I'm Abdimalik Mohamud, most people call me Malik. Before any title or license, I'm a husband. That's the order I keep my life in, and it's the same care I bring into every building I'm responsible for.
One of my first jobs was at Right Track, an organization serving troubled and under-resourced youth in the Saint Paul ghetto. As an underprivileged kid raised in that same neighborhood, Right Track is where I learned the professional skills I had never been taught at home, how to show up, how to communicate, how to carry myself in a workplace. It taught me early that people don't need to be talked down to, they need someone who shows up and does the work with them.
Right Track is also how I got my first professional job. At 16, through that program, I landed at the Minnesota Department of Health in the Home Care and Assisted Living Program (HCALP). I went out on state surveys, did clerical work, scanned licenses, tracked fees, shadowed every person in the department, and handled the little things licensors were too busy to do. I've been absorbing this industry ever since.

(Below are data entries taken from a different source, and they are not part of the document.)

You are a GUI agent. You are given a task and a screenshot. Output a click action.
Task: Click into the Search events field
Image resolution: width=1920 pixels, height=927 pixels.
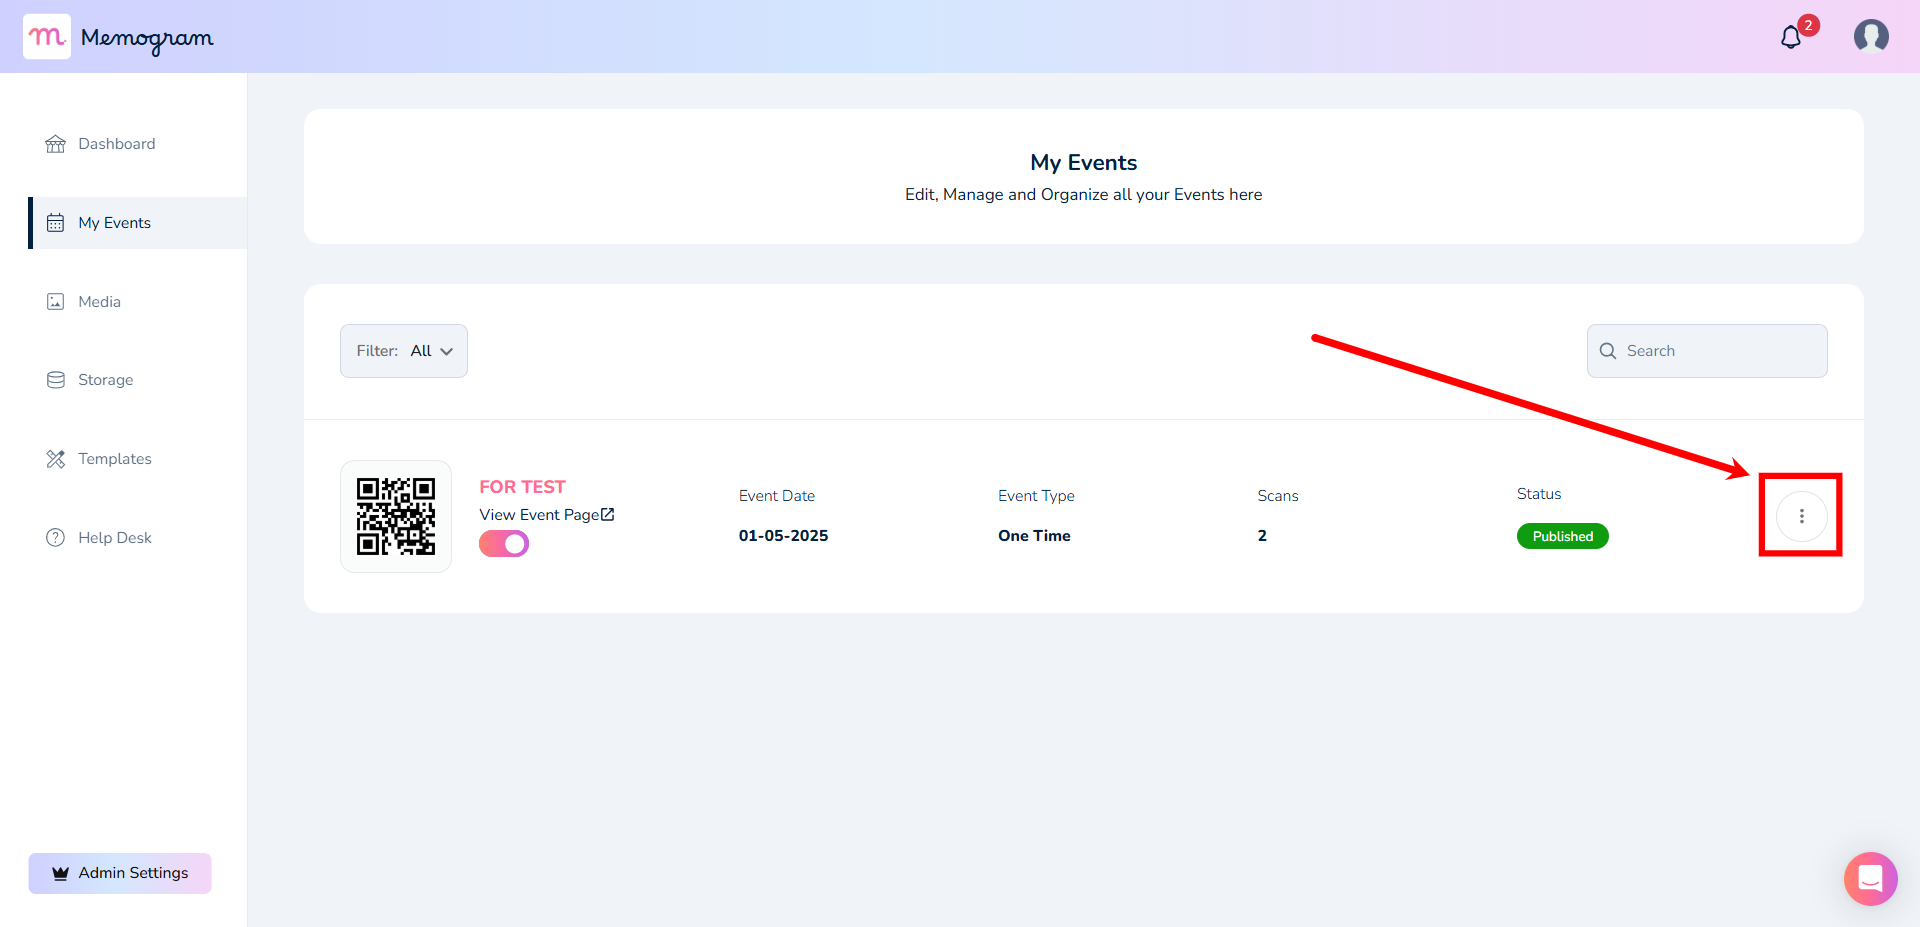[x=1707, y=351]
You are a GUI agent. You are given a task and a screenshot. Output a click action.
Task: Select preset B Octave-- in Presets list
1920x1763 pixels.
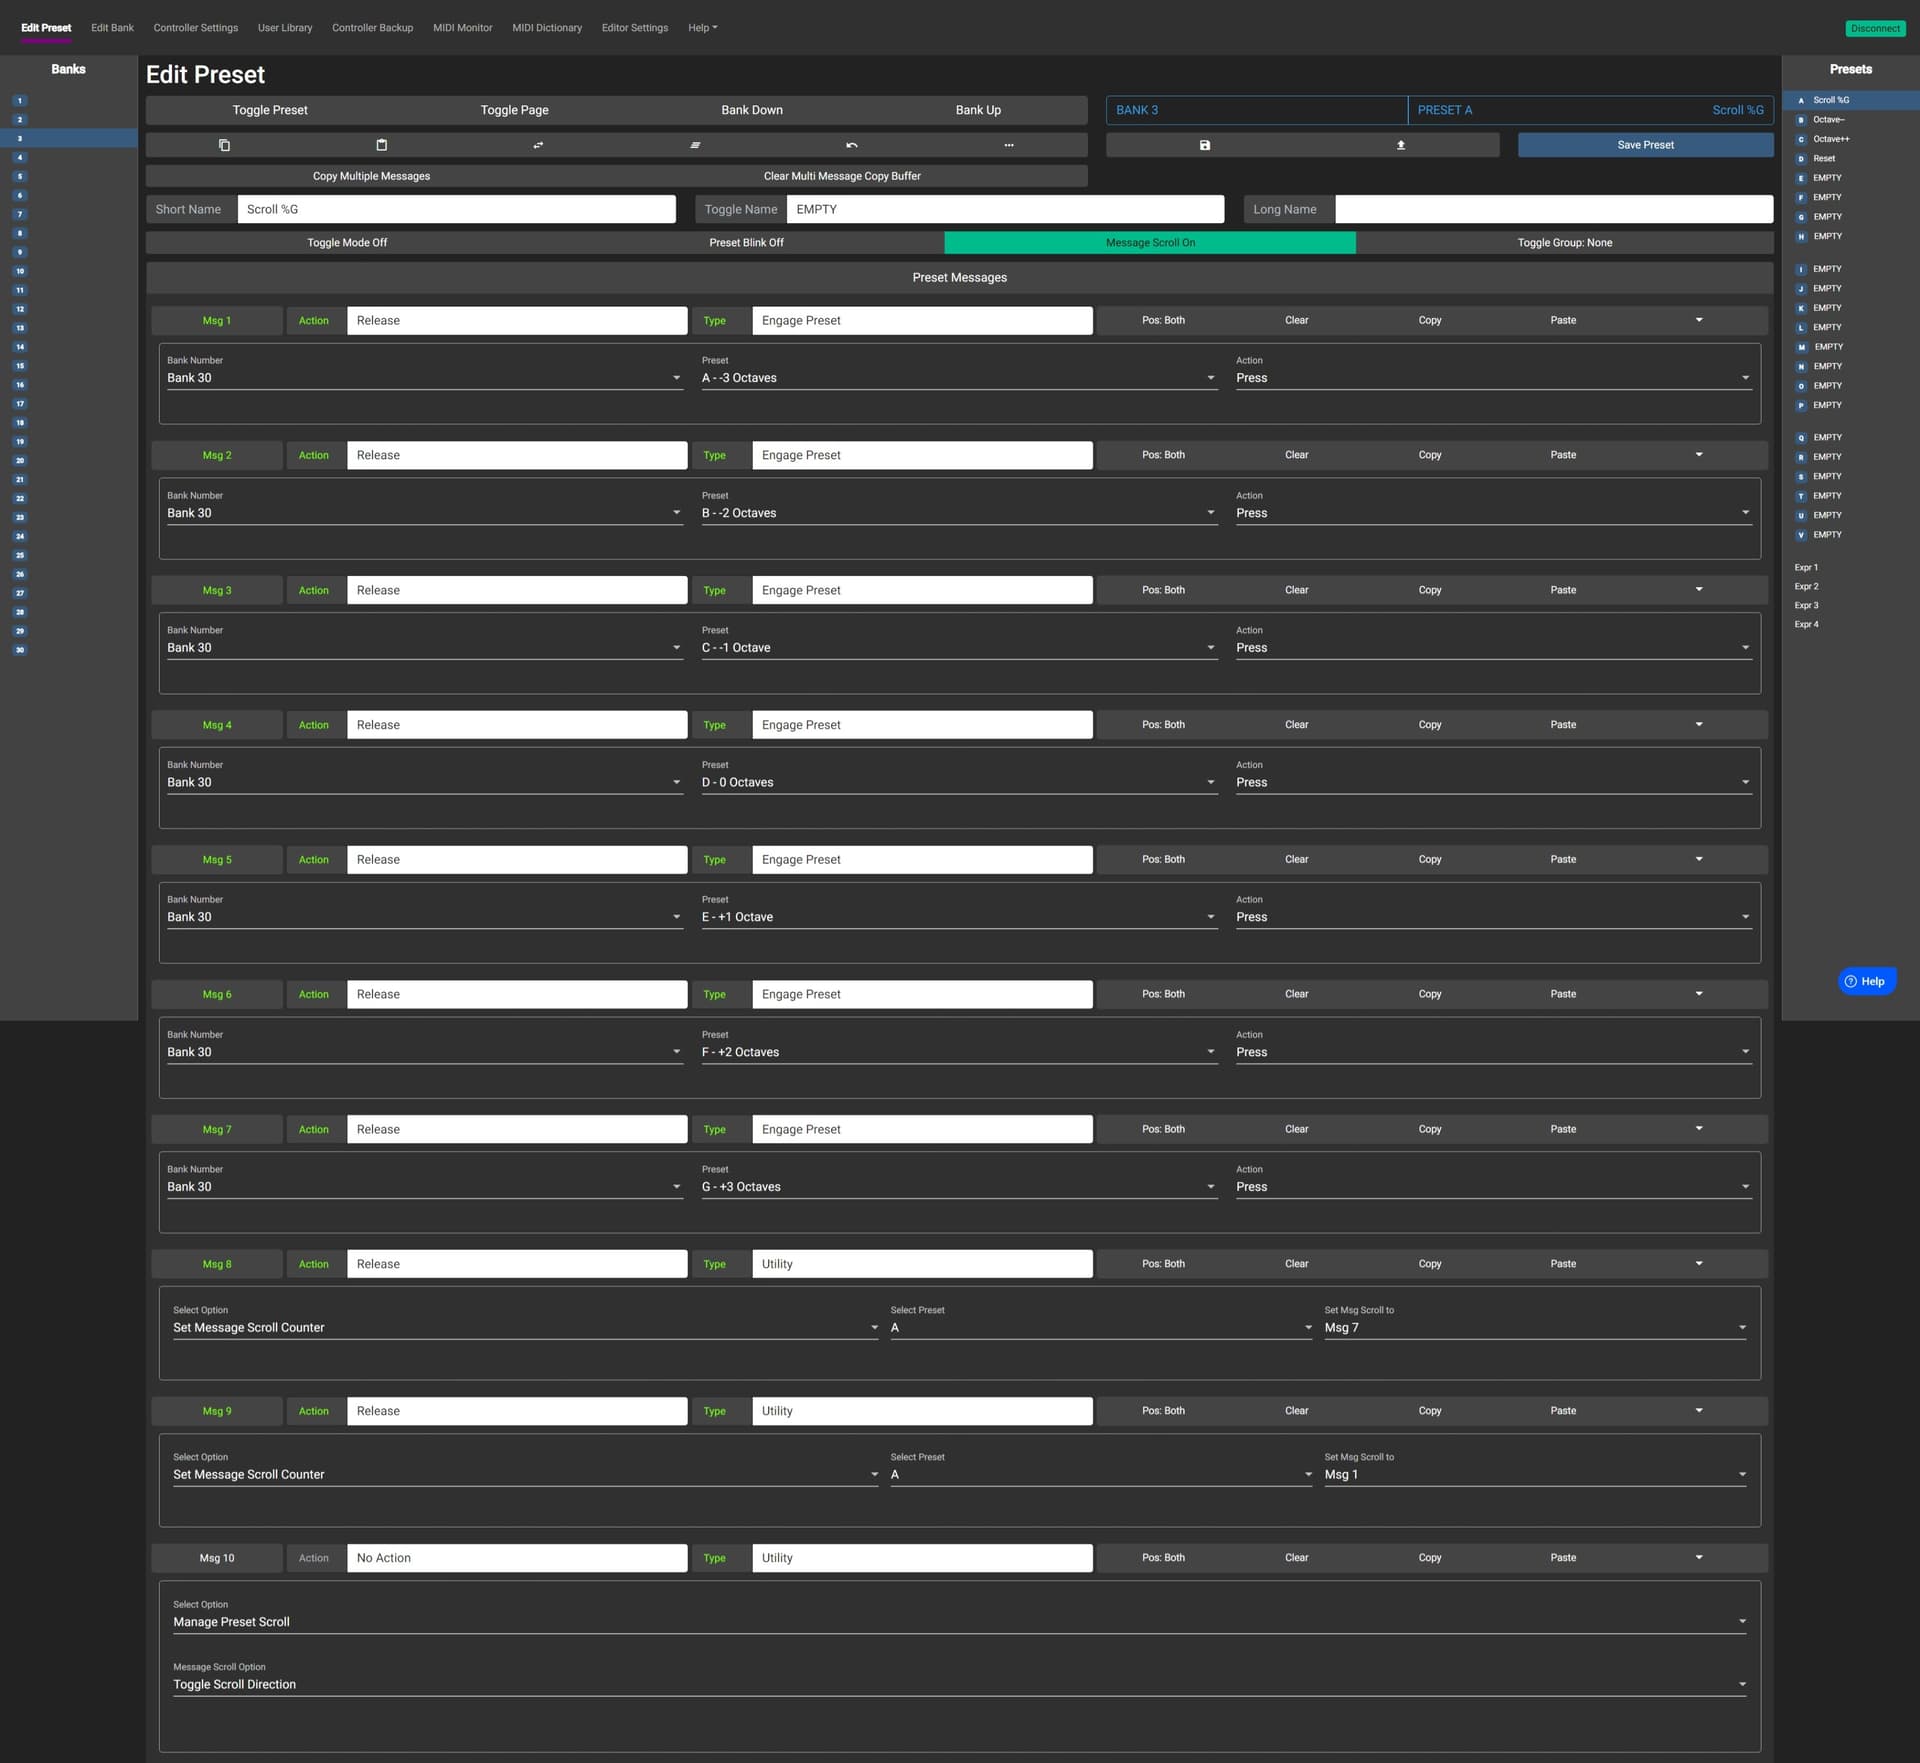[1829, 120]
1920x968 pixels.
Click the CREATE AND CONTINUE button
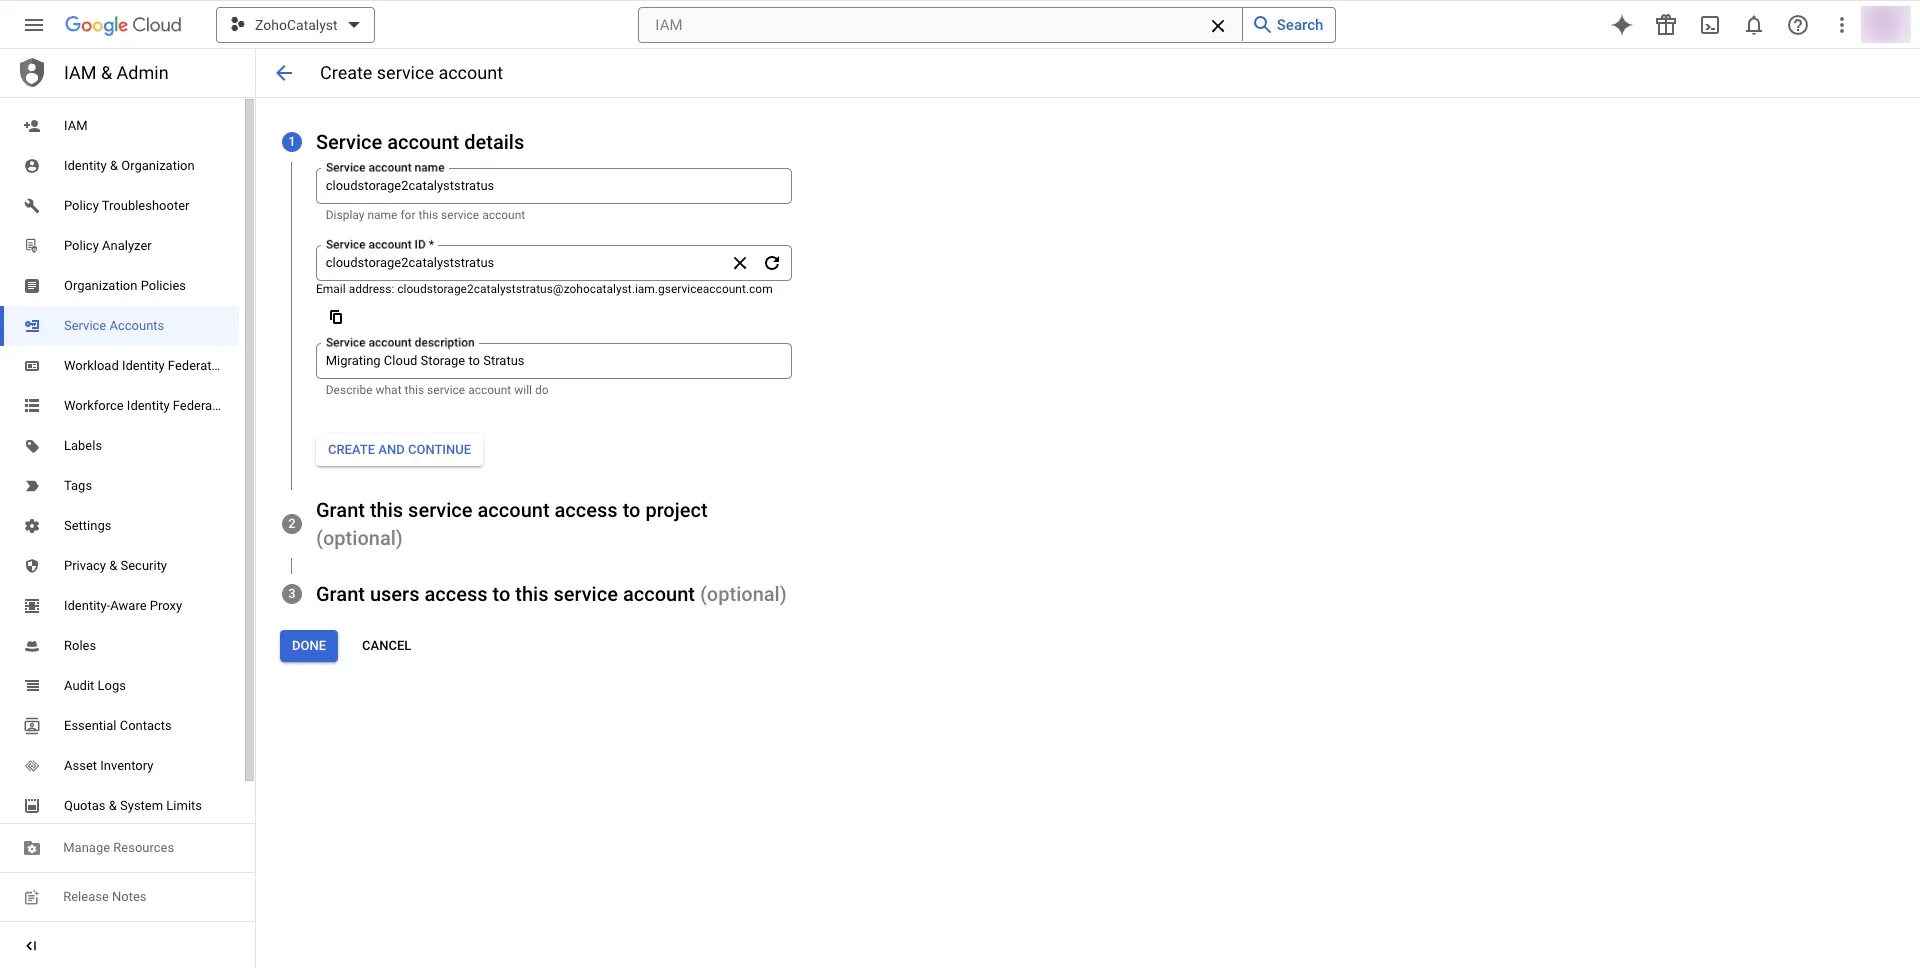pyautogui.click(x=399, y=450)
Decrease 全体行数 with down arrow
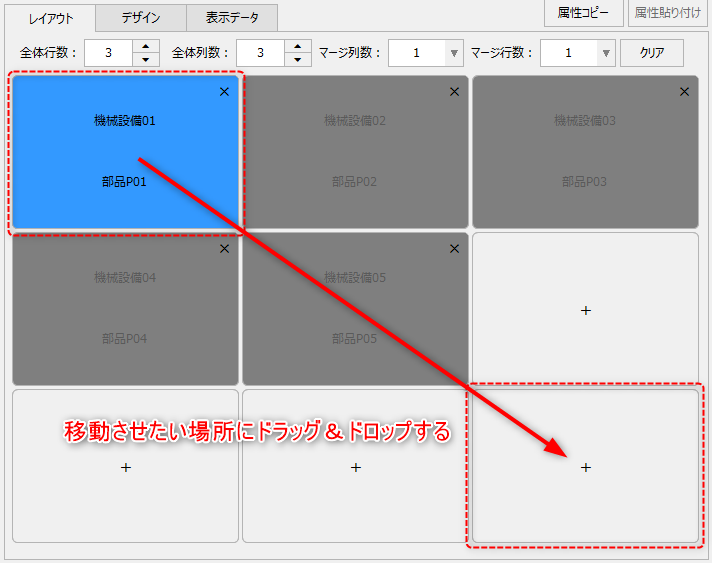Screen dimensions: 712x563 [146, 60]
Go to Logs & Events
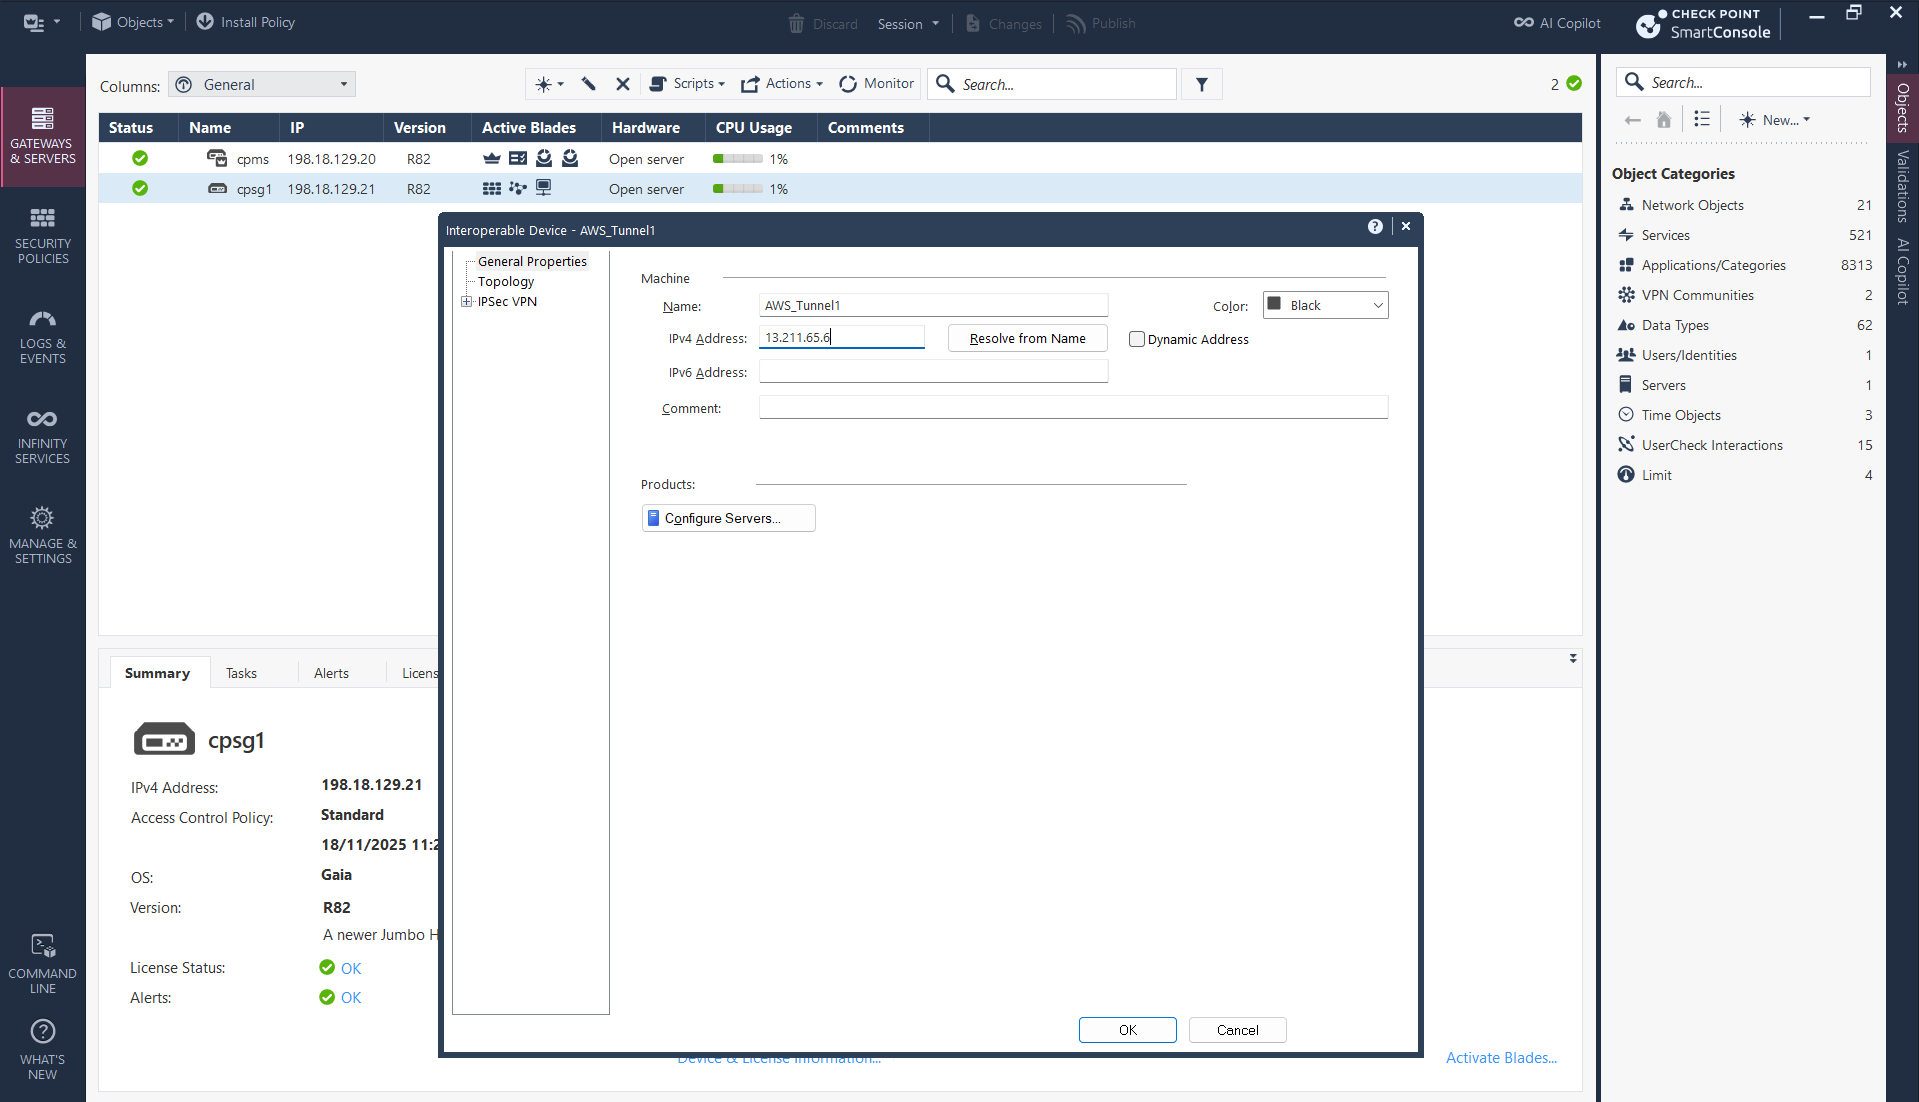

I went on to the University of Minnesota and earned a Bachelor of Applied Science in Healthcare Management, with a minor in Public Health and an applied business certificate. I took the Long-Term Services and Supports coursework and was grandfathered in as a Licensed Assisted Living Director based on my combination of experience and education.
For the past six years I've been a manager at Hammer Residences, overseeing multiple group homes, intermediate care facilities, and a waivered 245D apartment program. I still work there while running my own business and helping other operators start theirs.
I consult because I still operate. Every conversation I have with a client is informed by a building I'm actually responsible for. That's the difference between advice from a binder and advice from someone who's lived through your week.